Ülkemizin teknolojik ilerlemesinde en önemli bileşenlerden birisi de insan gücümüzün eğitimi… OECD tarafından üç yılda bir düzenlenen, okuma becerileri, matematik ve fen okuryazarlığını ölçen ve sonuncusu 2009 yılında gerçekleşen PISA testi sonuçlarına diğer ülkelerle karşılaştırmalı bakarsak, ülkemizin eğitim kalitesine ve niteliğine  yatırım yapmasının gerekliliği açıkça ortaya çıkıyor. Araştırmalar, ülkelerin PISA’dan aldıkları sonuçlarla sürdürülebilir ekonomik büyümeleri ve rekabet endeksinde bulundukları derece arasında güçlü bir ilişki olduğuna işaret ediyor. Yaratıcılık, analitik ve eleştirel düşünme gibi beceriler eğitim sisteminin kazandırması gereken en önemli özellikler olarak öne çıkıyor. İnovasyonda yetkinleşmenin ancak bu becerilere sahip insanlarla mümkün olduğu bilinciyle eğitim sisteminde araştırmacılığın ve yenilikçiliğin ön plana çıkarılmasını,  inovasyon politikalarımızın amacına ulaşması için vazgeçilmez görüyoruz.

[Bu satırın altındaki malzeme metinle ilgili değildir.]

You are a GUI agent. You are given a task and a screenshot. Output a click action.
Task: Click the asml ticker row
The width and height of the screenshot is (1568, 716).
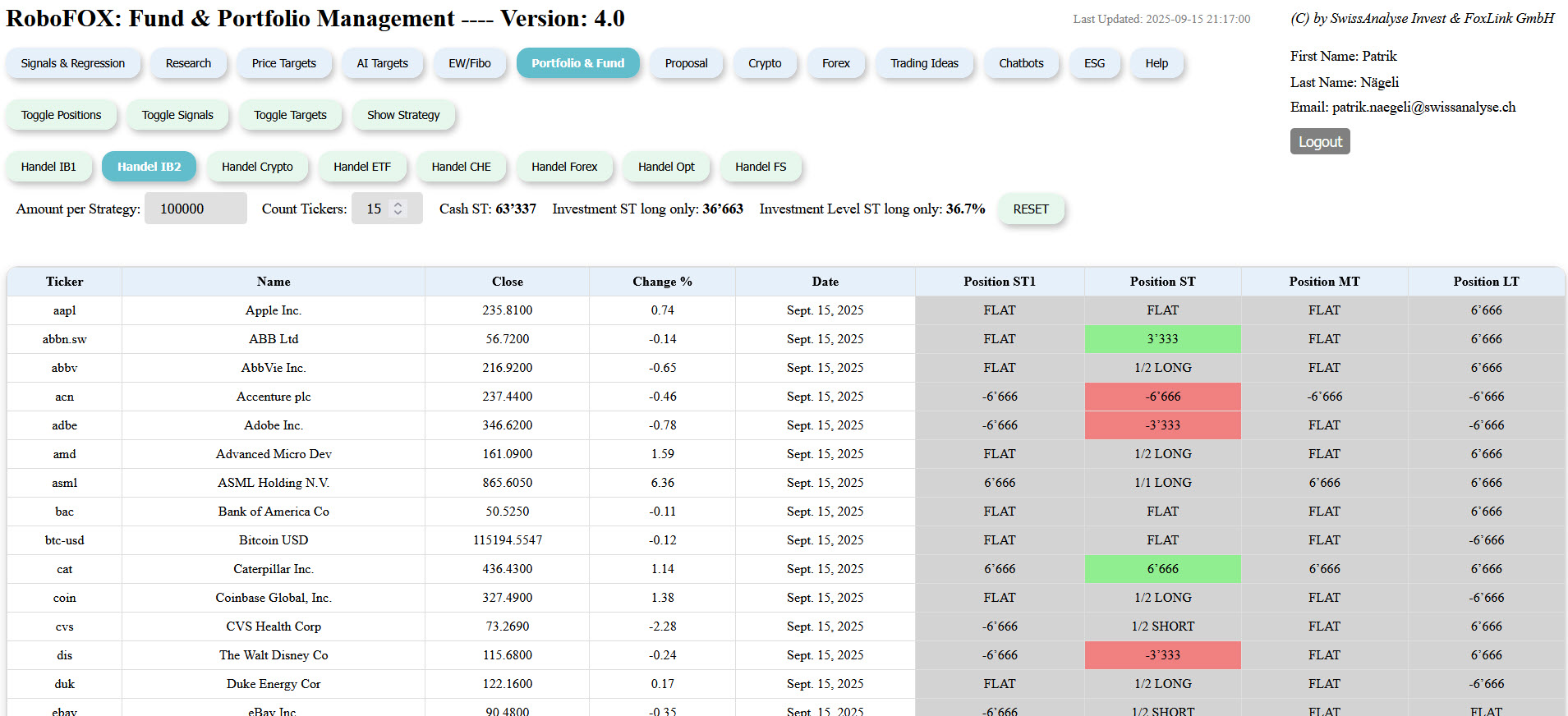[x=65, y=483]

Üniversite-sanayi işbirliği, teknoloji ve inovasyon ekosistemi açısından kritik bir diğer faktör. Ülkemizde kurulmaya başlanan Teknoloji transfer ofislerinin yaygınlaştırılması hususunda, özellikle bu ofislerin sunduğu hizmetlerin kalitesine odaklanmak gerekiyor. İhtiyaçlar dikkate alınarak bölgesel ya da sektörel ofislerin kurulması bu ofislerin deneyim ve kalitesinin de artmasını sağlayacaktır. Üniversite-sanayi ortak projelerinin her aşamasında, her iki tarafa da destek verebilecek yeteneğe sahip uzmanların Teknoloji transfer ofislerinde görev yapması için, uzmanlaşma seviyesinin artmasına yatırım yapılması ayrıca önem taşımaktadır.

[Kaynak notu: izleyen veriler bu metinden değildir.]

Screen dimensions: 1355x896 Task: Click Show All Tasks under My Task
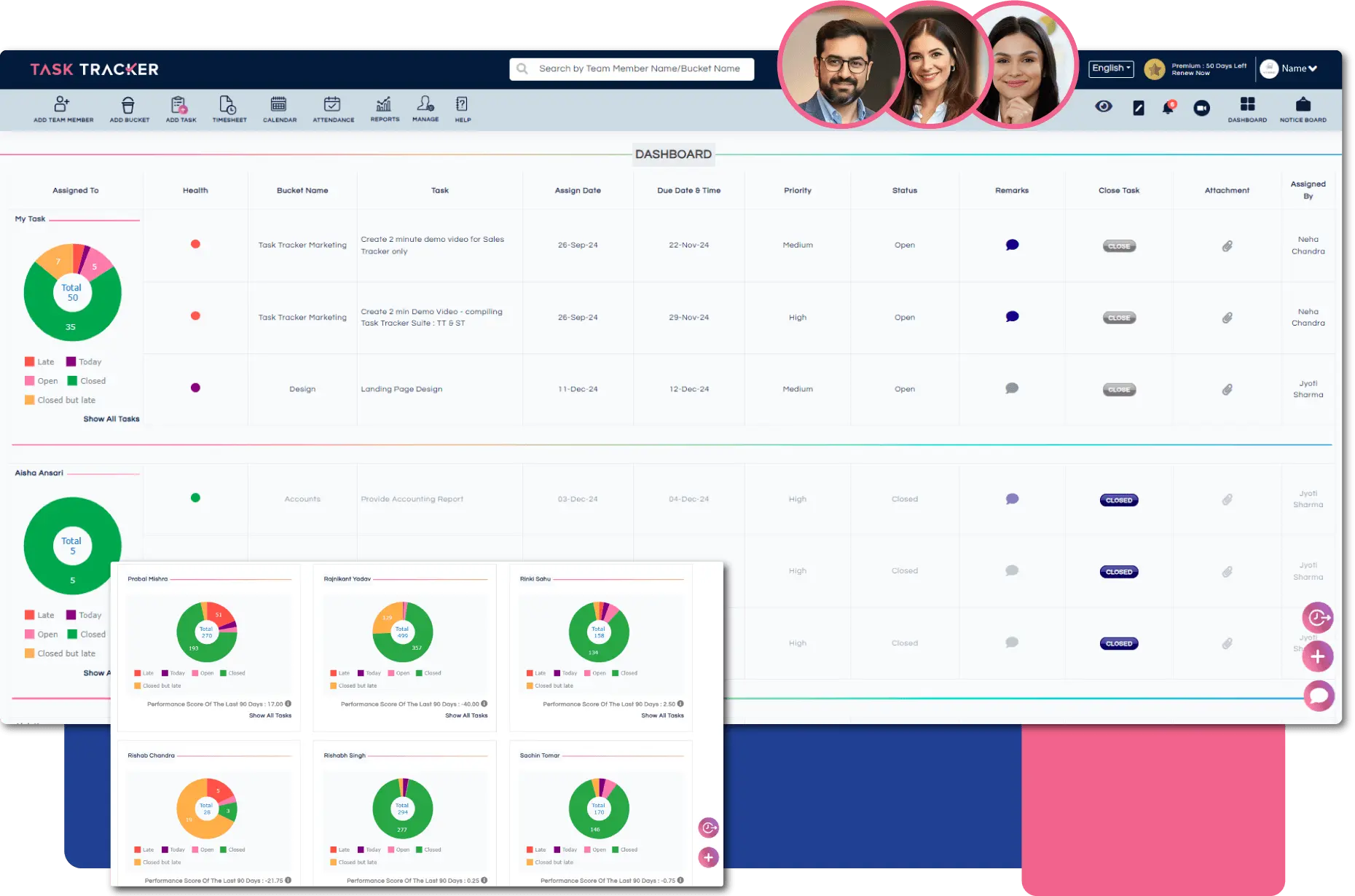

Son olarak, Ar-Ge ve teknoloji ortamının bir diğer önemli başlığı olan, Ar-Ge ve teknoloji yoğun başlangıç seviyesindeki girişimlerin önemine değinmek istiyorum. Ödüllerimize başvuran firmalara baktığımızda özellikle mikro ve küçük ölçekli firmaların hepsi birer başarılı girişimcilik örneğidir. Bildiğiniz gibi dünyada da teknoloji ve inovasyon odaklı girişimler, 21. Yüzyılın ekonomisini şekillendiren şirketler oldular. Pek çok ülkenin toplam gelirini katlayacak cirolara sahip, dünyanın en büyük teknoloji firmalarının neredeyse hiçbiri 15 sene önce kurulmamıştı bile... Buradan hareketle, girişimcilik ekosisteminin iyileştirilmesine büyük önem atfediyoruz. Özellikle erken aşama girişimlere yönelik önemli mevzuat değişikliği çalışmaları ve yeni destek mekanizmaları geliştirilmekte olduğunu görmekten dolayı memnuniyet duyuyoruz.

Değerli misafirler,

Birazdan 10. Teknoloji Ödüllerini kazananları hep beraber öğreneceğiz. Bu heyecanlı süreçte görev alan, etkinliğimize destek veren herkese teşekkürlerimi sunmak istiyorum.

Her zaman söylediğimiz gibi etkinliğimizin değerini, ödülümüze başvuran firmalar ve projelerinin değeriyle ölçüyoruz. Finale kalan, mikrodan büyüğe çeşitli ölçeklerdeki firmaların projelerinin, teknoloji ve inovasyon açısından sofistikasyonunu çok heyecan verici buluyorum... Bu süreçte kendini sınama cesareti gösteren tüm firmaları içtenlikle tebrik ediyorum.